[Listed records Boundary: Start]

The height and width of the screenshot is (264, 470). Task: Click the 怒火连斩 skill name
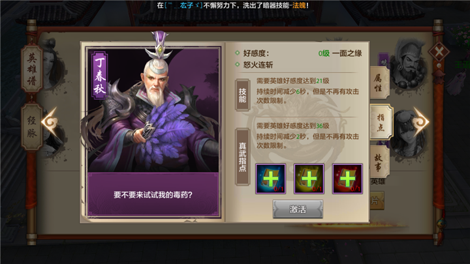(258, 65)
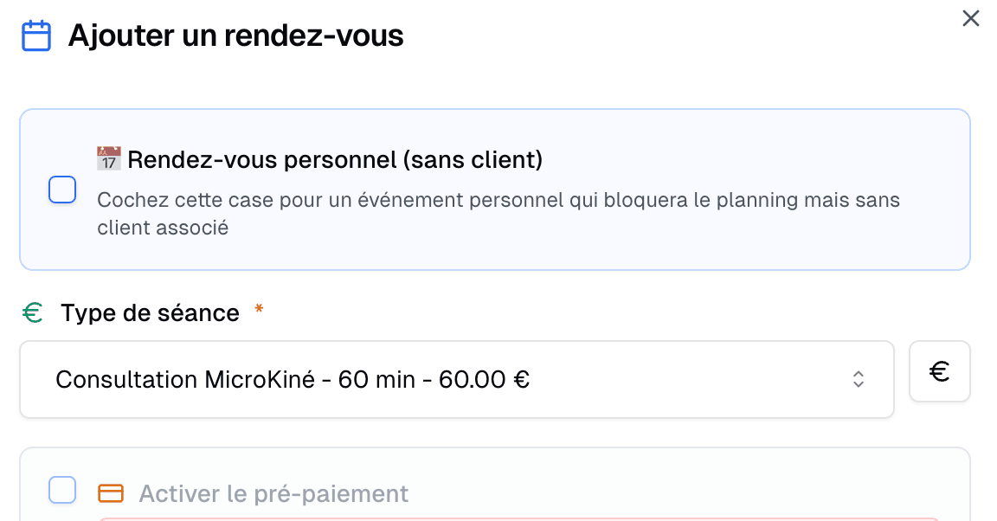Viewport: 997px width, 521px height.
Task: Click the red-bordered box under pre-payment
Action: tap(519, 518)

[Listed records Boundary: End]

## What you should do
Here the job is to print all the entries above exactly, minus the images.

## Solution to the exercise
The height and width of the screenshot is (264, 470). Task: Click the 怒火连斩 skill name
(258, 65)
Viewport: 997px width, 521px height.
Task: Click the red-bordered box under pre-payment
Action: tap(519, 518)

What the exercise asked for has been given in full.